# Instructions to follow
Print this span of the material below exactly: the line with "Instruction: Open the", the line with "Play the YouTube", and every line between them, but nothing else.

# Data in this exercise

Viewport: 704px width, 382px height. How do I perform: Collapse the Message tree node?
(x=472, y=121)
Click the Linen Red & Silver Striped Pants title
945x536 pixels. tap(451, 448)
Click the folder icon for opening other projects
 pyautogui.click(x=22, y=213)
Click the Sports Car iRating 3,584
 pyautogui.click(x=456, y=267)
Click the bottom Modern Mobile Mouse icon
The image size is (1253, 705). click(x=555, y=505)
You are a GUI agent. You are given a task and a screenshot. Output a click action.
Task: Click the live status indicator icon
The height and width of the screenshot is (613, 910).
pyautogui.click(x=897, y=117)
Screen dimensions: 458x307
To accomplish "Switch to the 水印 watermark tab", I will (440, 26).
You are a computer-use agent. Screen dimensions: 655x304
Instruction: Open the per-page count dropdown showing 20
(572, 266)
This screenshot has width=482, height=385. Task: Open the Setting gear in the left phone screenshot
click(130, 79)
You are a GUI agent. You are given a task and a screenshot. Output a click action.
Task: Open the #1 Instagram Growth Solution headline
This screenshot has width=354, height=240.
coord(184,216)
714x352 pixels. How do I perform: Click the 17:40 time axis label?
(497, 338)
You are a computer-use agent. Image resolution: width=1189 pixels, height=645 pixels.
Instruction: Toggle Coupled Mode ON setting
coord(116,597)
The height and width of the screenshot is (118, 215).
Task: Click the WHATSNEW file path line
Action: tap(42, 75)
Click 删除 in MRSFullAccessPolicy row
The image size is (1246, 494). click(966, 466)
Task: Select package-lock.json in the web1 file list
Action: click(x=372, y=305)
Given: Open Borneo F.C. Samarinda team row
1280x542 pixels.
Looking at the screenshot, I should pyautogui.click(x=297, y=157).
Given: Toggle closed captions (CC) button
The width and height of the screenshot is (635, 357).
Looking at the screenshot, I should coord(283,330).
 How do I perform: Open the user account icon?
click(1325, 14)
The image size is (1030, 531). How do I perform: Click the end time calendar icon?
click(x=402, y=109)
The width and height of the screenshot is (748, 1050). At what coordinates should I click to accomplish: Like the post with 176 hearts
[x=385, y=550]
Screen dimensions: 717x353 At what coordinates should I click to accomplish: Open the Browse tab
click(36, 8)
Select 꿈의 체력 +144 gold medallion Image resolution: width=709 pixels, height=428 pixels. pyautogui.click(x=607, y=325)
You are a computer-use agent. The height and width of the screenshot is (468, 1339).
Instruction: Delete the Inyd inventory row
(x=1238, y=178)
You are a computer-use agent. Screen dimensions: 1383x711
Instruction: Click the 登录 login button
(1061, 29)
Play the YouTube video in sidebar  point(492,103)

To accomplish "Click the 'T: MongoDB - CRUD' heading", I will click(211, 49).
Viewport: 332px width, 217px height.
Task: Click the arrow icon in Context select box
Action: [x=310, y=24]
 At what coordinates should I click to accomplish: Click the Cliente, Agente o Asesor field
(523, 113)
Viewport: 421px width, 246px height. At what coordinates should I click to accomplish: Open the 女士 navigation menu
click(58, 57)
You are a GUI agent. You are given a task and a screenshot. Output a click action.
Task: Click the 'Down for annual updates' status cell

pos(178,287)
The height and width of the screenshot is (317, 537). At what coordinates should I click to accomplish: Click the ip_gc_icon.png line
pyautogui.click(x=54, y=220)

# Answer below
Instruction: Open the per-page count dropdown showing 20
(572, 266)
This screenshot has width=482, height=385. Task: Open the Setting gear in the left phone screenshot
click(130, 79)
You are a GUI agent. You are given a task and a screenshot. Output a click action.
Task: Open the #1 Instagram Growth Solution headline
This screenshot has width=354, height=240.
coord(184,216)
714x352 pixels. How do I perform: Click the 17:40 time axis label?
(497, 338)
You are a computer-use agent. Image resolution: width=1189 pixels, height=645 pixels.
Instruction: Toggle Coupled Mode ON setting
coord(116,597)
The height and width of the screenshot is (118, 215).
Task: Click the WHATSNEW file path line
Action: tap(42, 75)
Click 删除 in MRSFullAccessPolicy row
The image size is (1246, 494). click(966, 466)
Task: Select package-lock.json in the web1 file list
Action: click(x=372, y=305)
Given: Open Borneo F.C. Samarinda team row
1280x542 pixels.
Looking at the screenshot, I should pyautogui.click(x=297, y=157).
Given: Toggle closed captions (CC) button
The width and height of the screenshot is (635, 357).
Looking at the screenshot, I should coord(283,330).
 How do I perform: Open the user account icon?
click(1325, 14)
The image size is (1030, 531). How do I perform: Click the end time calendar icon?
click(x=402, y=109)
The width and height of the screenshot is (748, 1050). At what coordinates should I click to accomplish: Like the post with 176 hearts
[x=385, y=550]
Screen dimensions: 717x353 At what coordinates should I click to accomplish: Open the Browse tab
click(36, 8)
Select 꿈의 체력 +144 gold medallion Image resolution: width=709 pixels, height=428 pixels. pyautogui.click(x=607, y=325)
You are a computer-use agent. The height and width of the screenshot is (468, 1339).
Instruction: Delete the Inyd inventory row
(x=1238, y=178)
You are a computer-use agent. Screen dimensions: 1383x711
Instruction: Click the 登录 login button
(1061, 29)
Play the YouTube video in sidebar  point(492,103)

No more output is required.